Jezebel

Hunters stay in their own country and hunt anything they don't consider human. They are drifters with no money, or money won during poker or pool, and most often are in trouble with the law. R&R

Written By: SPN Fan 1

Set: It's an alternative universe where 'The Roadhouse' wasn't burnt down, Ellen and Jo are still alive, Castiel never turned evil and Dean and Lisa are still together.

Disclaimer: I do not own Supernatural or its characters they belong to Eric Kripke. Jezebel is my own creation.

Preface

Looking though the hole and seeing what is inside.

Warnings: None


Sam picked up a letter that he found on the motel bed. It read;

Dear Sam, I am so sorry I have to do this to you after everything

you've been though. I wish I could just take all your pain and

lock it away so it can't hurt you no more. You reminded me of

why I hunt the Supernatural and why I keep in touch with everyone

I meet. I lost my way, and you showed me the path. I don't think I've

meet someone as sweet and kind and sensitive as you. You make

me feel so special and loved. And I do love you Sam, so much.

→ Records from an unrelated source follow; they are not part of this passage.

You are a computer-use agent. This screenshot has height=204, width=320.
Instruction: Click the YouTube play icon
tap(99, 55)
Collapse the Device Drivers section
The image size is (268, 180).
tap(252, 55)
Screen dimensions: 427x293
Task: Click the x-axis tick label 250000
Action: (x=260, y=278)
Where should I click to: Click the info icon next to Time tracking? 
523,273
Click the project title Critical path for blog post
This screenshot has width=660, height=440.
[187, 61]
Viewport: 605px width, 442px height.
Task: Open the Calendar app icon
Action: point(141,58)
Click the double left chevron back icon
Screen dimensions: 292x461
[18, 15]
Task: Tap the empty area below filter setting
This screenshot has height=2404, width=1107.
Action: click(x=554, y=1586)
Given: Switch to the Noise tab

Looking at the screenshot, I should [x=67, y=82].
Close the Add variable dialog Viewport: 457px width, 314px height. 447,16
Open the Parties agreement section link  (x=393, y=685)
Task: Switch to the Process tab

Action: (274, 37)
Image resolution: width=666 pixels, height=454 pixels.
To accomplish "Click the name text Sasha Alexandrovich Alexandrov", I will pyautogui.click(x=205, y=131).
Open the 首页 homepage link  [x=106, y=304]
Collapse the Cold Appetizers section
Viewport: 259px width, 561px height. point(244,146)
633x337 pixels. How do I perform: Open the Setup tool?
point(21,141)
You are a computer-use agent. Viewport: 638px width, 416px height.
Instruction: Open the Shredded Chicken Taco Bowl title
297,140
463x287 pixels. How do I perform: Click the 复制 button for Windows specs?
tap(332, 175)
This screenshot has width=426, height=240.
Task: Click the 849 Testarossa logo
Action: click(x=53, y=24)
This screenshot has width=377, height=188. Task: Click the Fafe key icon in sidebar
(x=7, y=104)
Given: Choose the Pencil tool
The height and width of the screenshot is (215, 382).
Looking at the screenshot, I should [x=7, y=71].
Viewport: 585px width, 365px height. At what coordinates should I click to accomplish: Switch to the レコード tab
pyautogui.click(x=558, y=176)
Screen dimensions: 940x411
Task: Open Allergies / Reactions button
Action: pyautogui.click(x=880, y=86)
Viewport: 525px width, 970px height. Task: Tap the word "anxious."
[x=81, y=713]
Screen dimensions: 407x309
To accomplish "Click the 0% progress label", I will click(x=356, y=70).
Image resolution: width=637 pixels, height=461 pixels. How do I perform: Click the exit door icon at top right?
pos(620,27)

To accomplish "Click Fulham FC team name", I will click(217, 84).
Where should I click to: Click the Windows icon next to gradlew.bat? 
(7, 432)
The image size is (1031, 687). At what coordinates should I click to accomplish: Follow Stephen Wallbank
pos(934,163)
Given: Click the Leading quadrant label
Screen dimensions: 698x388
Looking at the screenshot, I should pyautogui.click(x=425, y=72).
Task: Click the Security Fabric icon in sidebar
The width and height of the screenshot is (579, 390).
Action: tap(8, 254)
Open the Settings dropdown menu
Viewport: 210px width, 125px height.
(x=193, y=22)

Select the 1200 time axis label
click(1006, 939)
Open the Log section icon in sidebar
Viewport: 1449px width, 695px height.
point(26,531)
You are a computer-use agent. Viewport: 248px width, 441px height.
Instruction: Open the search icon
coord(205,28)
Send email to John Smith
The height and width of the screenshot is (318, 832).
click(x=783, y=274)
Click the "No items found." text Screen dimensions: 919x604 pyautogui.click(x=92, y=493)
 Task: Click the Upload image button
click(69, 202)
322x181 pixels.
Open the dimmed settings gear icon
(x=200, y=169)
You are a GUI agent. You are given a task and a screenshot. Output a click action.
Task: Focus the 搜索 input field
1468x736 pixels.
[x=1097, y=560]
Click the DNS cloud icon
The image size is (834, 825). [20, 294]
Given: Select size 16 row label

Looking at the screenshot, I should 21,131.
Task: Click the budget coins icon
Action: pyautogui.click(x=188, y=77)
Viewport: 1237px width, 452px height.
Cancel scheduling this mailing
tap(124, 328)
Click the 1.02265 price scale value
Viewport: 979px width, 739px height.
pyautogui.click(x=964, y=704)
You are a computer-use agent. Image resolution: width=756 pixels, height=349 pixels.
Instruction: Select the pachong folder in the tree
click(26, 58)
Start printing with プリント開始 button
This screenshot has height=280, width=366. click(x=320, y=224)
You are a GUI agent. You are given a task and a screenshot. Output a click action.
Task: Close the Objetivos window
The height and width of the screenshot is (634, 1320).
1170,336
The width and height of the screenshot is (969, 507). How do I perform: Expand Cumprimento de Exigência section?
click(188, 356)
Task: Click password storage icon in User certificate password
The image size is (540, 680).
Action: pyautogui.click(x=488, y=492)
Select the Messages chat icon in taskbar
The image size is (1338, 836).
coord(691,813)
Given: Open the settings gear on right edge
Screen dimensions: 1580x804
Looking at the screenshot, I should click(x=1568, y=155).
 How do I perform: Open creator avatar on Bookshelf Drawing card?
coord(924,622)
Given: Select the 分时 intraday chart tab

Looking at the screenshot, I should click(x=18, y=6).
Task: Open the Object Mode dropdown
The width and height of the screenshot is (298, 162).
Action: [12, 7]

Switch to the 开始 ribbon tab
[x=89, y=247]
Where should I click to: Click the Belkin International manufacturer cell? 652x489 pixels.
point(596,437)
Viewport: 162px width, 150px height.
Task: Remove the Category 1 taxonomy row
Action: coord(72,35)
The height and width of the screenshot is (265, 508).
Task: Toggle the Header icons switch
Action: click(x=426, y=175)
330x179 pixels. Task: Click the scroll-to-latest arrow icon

Please believe me when I saw that I love you more than anything

else in the world. This is way I have to do this, I can't be selfish. I know

how to stop this, how to end everything. When most people say they

have to save the world, they don't mean like I have to. I won't lie to

you Sam, I am scared right now. I just wish they was another way,

but you and I both know there isn't. At the beginning we decided to

fight for control over our own planet, and not to listen to what so called

'Higher Powers'. We wanted free will to be more than just a dream and

to have the power to create our own destiny. The end is rough, and I

might fail, but this is how I want it do end. To die trying. I'm going down

with a fight. This is the last thing I'm going to ask you, if I have the right to,

that once this is all over you take care of yourself. You fall in love and you

start a family. And never lose contact with your brothers. I look at myself

and my sister and I don't want that with you. Keep Dean and Adam close,

for me. Writing this has to be the hardest thing I've ever had to do. I know

reading it isn't much easier either. Goodbyes are always so hard, I guess

that's why I never say them. Sam, goodbye. I love you so much and please

remember that. Tell the others that I love them, and I'm sorry I can't say

goodbye. These things don't really wait around you know? I know it seems

that Hunters are doomed to lose everyone they love but that's not true.

Please don't give up on love Sam. It's there and its real and Hunters can

find it. Please keep yourself safe and don't follow me Sam. There isn't

anything you can do. Love Jezebel.


Author's Notes: I know the preface is a little long, I thought Sam reading the letter that Jezebel leaves him was a good way to start it. I know Jezebel repeats herself in the letter, it is meant like that. For those wondering what she is going to do then you have to wait and see.